Propositional logic, expert systems, backwards chaining, and neural networks
are very powerful tools that we know a lot about, but most games rarely
implement (perhaps trivially at most). We still tend to hand-design/script
quests, when these fields of AI could provide very powerful emergent gameplay.
What it mostly boils down to (for the sake of interesting gameplay) is proper
knowledge-representation (i.e. abstraction) and reasoning (a prolog-like
reasoning system would be a good start). And of course, path-
finding/locomotion is pretty much a given. Interestingly, it is less about
implementing these and more about designing a game that can use them properly
- almost without doubt you need to create a game world that functions on its
own, where every NPC has its own set of motivations, which is a very different
task from creating a game that is limited to what the player does.

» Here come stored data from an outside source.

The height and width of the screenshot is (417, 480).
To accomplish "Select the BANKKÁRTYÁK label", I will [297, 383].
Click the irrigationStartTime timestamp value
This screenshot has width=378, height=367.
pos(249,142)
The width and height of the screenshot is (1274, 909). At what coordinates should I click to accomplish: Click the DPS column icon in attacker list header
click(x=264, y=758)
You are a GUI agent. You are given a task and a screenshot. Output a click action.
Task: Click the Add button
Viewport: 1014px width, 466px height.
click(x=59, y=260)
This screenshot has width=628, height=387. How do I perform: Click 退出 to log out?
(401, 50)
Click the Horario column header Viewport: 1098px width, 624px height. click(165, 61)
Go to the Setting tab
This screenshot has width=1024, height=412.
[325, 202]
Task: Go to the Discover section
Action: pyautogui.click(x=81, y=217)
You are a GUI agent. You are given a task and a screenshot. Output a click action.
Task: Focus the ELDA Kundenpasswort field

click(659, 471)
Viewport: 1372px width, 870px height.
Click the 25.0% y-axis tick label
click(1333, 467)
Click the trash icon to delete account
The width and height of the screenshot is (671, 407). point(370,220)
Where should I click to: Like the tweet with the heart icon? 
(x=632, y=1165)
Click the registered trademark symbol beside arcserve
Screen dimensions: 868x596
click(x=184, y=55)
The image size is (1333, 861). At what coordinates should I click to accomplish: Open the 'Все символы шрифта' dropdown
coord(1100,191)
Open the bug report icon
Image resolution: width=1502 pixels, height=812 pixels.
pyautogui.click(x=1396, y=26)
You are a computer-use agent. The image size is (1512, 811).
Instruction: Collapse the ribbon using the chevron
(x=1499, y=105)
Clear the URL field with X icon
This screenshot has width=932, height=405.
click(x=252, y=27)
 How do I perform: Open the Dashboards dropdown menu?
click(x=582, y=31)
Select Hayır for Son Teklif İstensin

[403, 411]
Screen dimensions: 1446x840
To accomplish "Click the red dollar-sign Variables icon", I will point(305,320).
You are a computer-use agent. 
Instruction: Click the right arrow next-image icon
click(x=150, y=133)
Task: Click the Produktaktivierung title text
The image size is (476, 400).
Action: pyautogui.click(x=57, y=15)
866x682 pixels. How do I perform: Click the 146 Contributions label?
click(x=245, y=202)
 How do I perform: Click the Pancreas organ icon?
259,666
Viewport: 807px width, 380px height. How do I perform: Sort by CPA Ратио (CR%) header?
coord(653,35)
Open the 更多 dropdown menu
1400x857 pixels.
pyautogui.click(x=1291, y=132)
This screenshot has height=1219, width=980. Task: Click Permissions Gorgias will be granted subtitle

Other than that, there are still plenty of hard problems left in rendering,
especially with regards to effective procedural generation (which arguably
falls more under modeling). Our ray tracing is still far from "realistic" -
take a more complex scene than a table with a wine glass, and we can still
usually discern the difference, especially with complex materials and
subsurface scattering (human skin STILL does not look quite right). As it is,
we are only able to calculate light travel by _points_ (we use the term ray
tracing, but typically every ray does a number of steps, unless every model is
mathematically calculated). Light travel should be determined by complex
_volumes_ \-- which is pretty much impossible to simulate on today's hardware
( O(n^6) magnitude at least - growing by volume, travel distance, number of
objects, volume bounces (dear god), and number of pixels calculated ).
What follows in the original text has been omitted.